Lo cierto es que, para 1812, los ciegos de Francia ya anunciaban pocas victorias. La Grande Armée, enviada a someter Rusia, sucumbió ante el General Invierno, y los prusianos de Federico Guillermo III le dieron el remate. Napoleón ya no levantaría cabeza. En octubre de 1813, una gran coalición formada por Inglaterra, Prusia, España, Austria, Portugal, Rusia, Suecia y algunos principados alemanes machacó al ejército francés en Leipzig, en la célebre "batalla de las naciones".

Entre tanto, en Cádiz los diputados daban los últimos retoques a la Constitución. Fue aprobada por votación el 11 de marzo y firmada el 18; y se anunció su promulgación para el día siguiente, que amaneció nublado y con amenaza de temporal, que terminaría por abatirse sobre la Tacita a media mañana, justo cuando las Cortes y el Consejo de Regencia escuchaban misa. En otros tiempos no muy lejanos eso hubiera sido considerado indicio de mal agüero, pero no en la España liberal, que ese mismo día veía la luz. A las cuatro de la tarde se promulgó la Constitución.

Artículo I. La Nación española es la reunión de todos los españoles de ambos hemisferios.
Artículo II. La Nación española es libre e independiente, y no es ni puede ser patrimonio de ninguna familia ni persona.
Artículo III. La Soberanía reside esencialmente en la Nación, y por lo mismo pertenece a ésta exclusivamente el derecho de establecer sus leyes fundamentales.
Artículo IV. La Nación está obligada a conservar y proteger por leyes sabias y justas la libertad civil, la propiedad y los demás derechos legítimos de todos los individuos que la componen.

Como se promulgó el día de San José, fue motejada inmediatamente como la Pepa. El grito de "¡Viva la Pepa!" pronto se hizo sentir por las callejas de Cádiz, ante la sorpresa y el desconcierto de los embajadores extranjeros, que no alcanzaban a comprender cómo el revoltoso populacho gaditano había puesto a la Constitución un nombre de tonadillera.
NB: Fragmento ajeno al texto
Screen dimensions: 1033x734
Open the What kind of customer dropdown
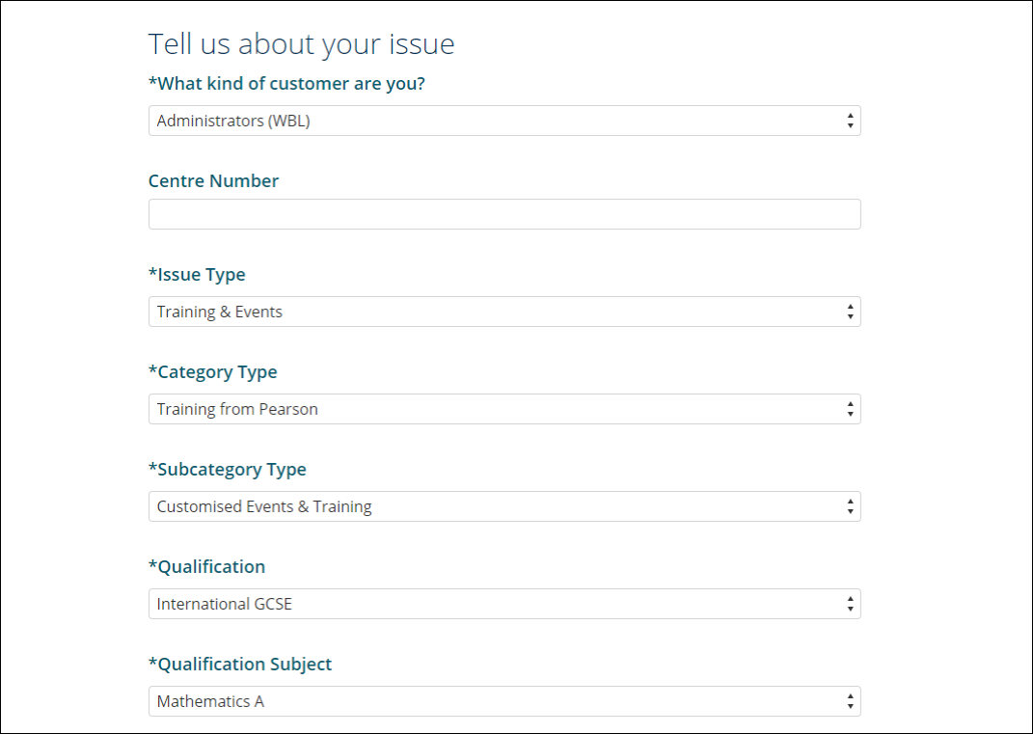tap(503, 120)
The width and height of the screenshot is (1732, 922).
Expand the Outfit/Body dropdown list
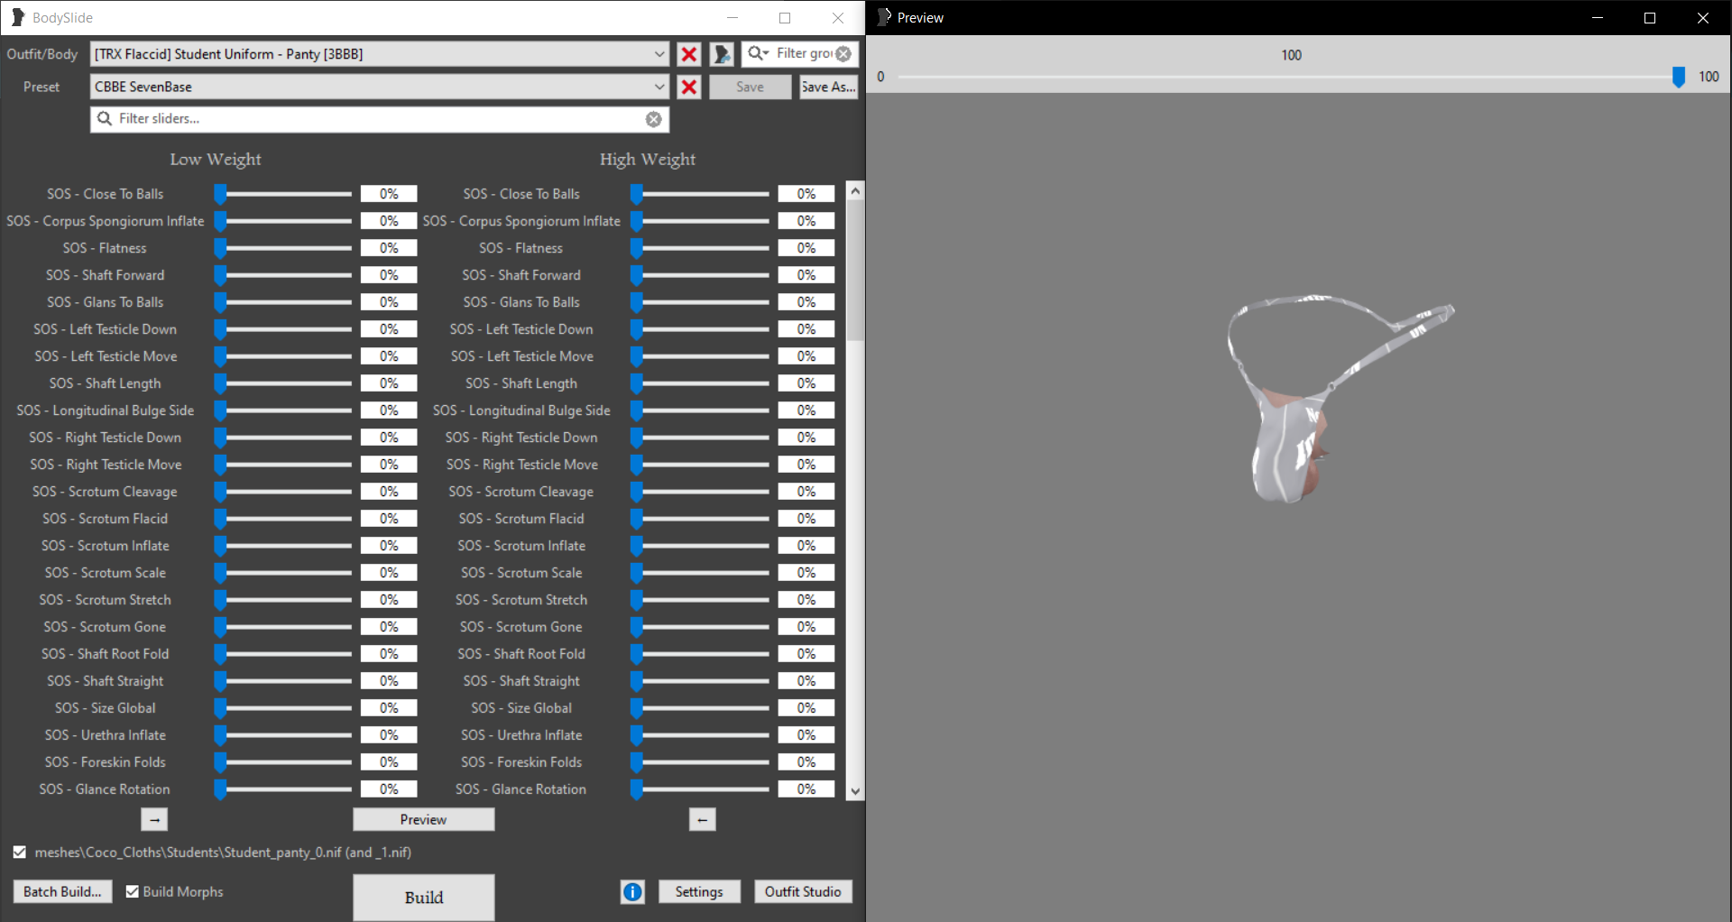pyautogui.click(x=659, y=54)
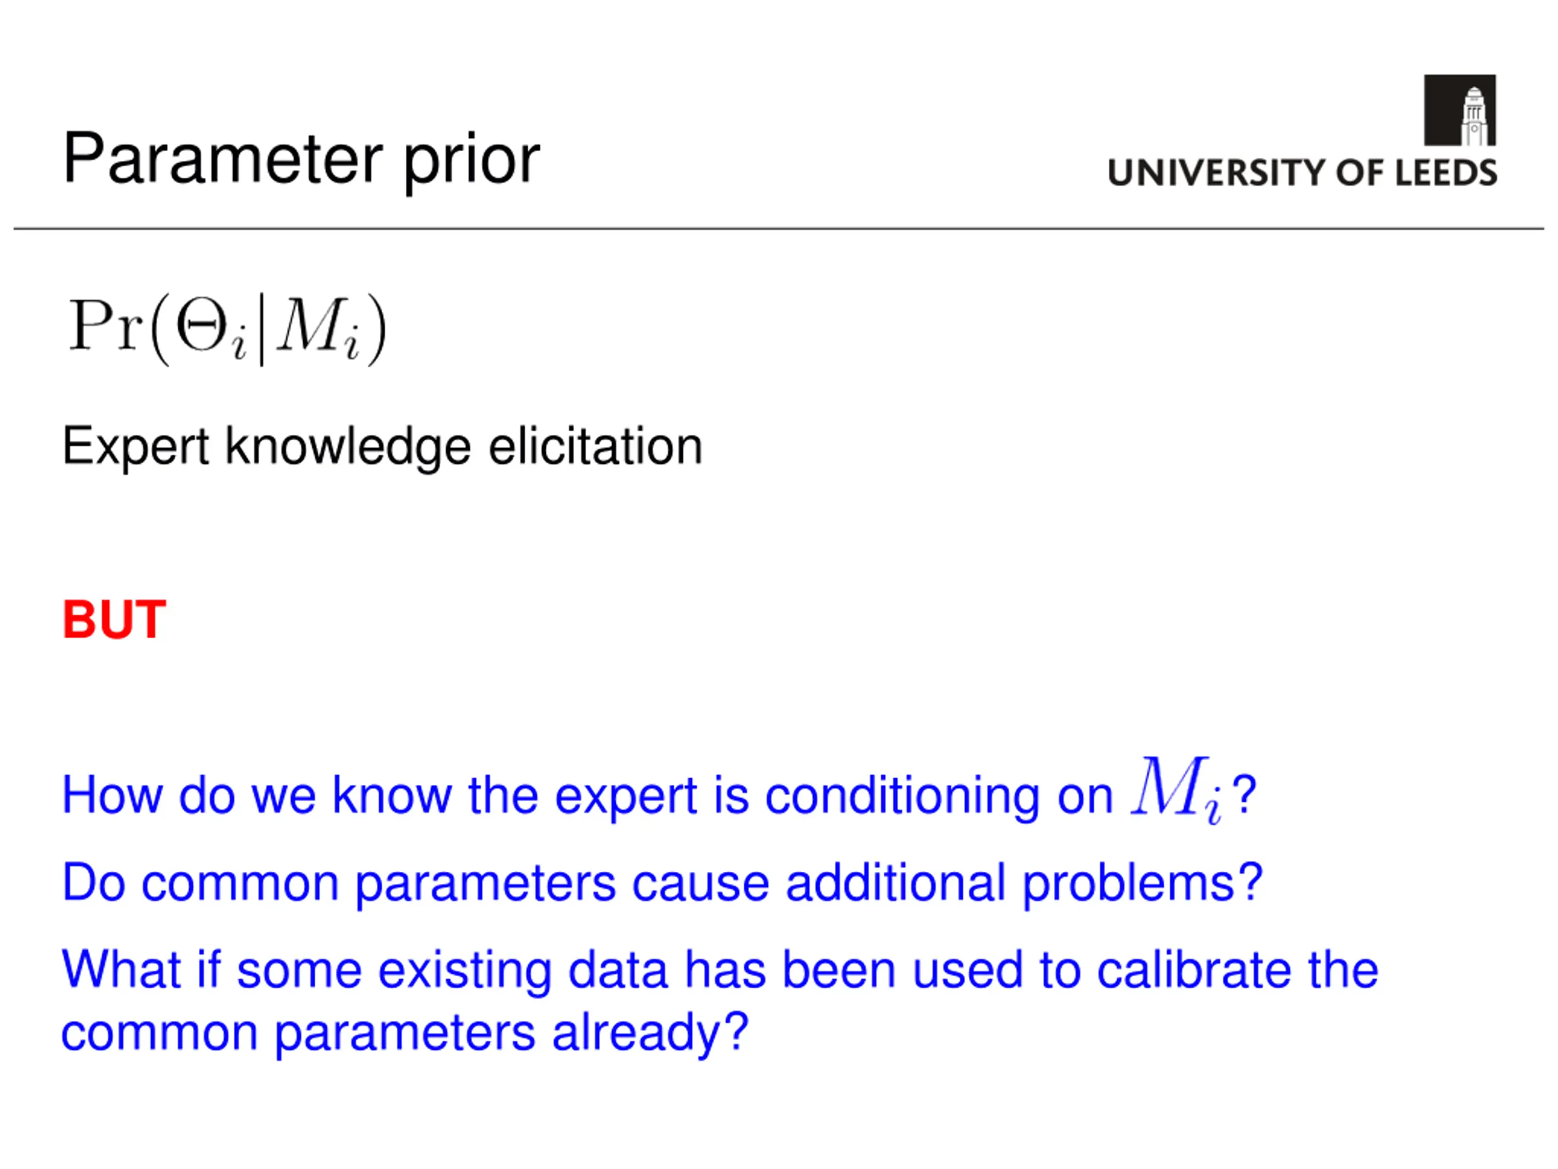Click the Expert knowledge elicitation text
The image size is (1558, 1169).
pos(382,446)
Somos así, qué le vamos a hacer.

Con la Constitución nació otro de los grandes vicios patrios, la Lotería Nacional, que celebró su primer sorteo el 4 de marzo. El primer "gordo" de la historia se lo llevó un tal Bernardo Nueve-Iglesias: 8.000 pesos fuertes, un piquito que le vino de perlas en aquellos días de mudanza.

Cinco meses más tarde se recuperó Madrid. Juan Martín el Empecinado, un guerrillero de trabuco y pobladas patillas, desfiló hasta la Plaza Mayor, donde se juró solemnemente la Pepa. A la guerra le quedaba un año y pico, hasta que, en la batalla de San Marcial, junto a Irún, el mariscal Soult se llevó el último y definitivo palo.

Los gabachos cruzaron el Bidasoa como alma que lleva el diablo. España les había salido carísima. Toda Europa se hizo eco de la epopeya española. La Constitución de Cádiz ganó celebridad y fue traducida a varios idiomas.

No serviría de mucho. En mayo de 1814 Fernando VII, un vividor sinvergüenza que había pasado la guerra jugando al billar en Francia bajo la protección de Napoleón, desembarcó en Valencia y declaró nula la Constitución. Su entrada en Madrid fue triunfal. Un grupo de mujeres desenganchó los caballos de la carroza real para conducir ellas mismas al Deseado hasta el Palacio de Oriente. "¡Vivan las caenas!", gritaba enfervorecido el pueblo. No tenemos arreglo.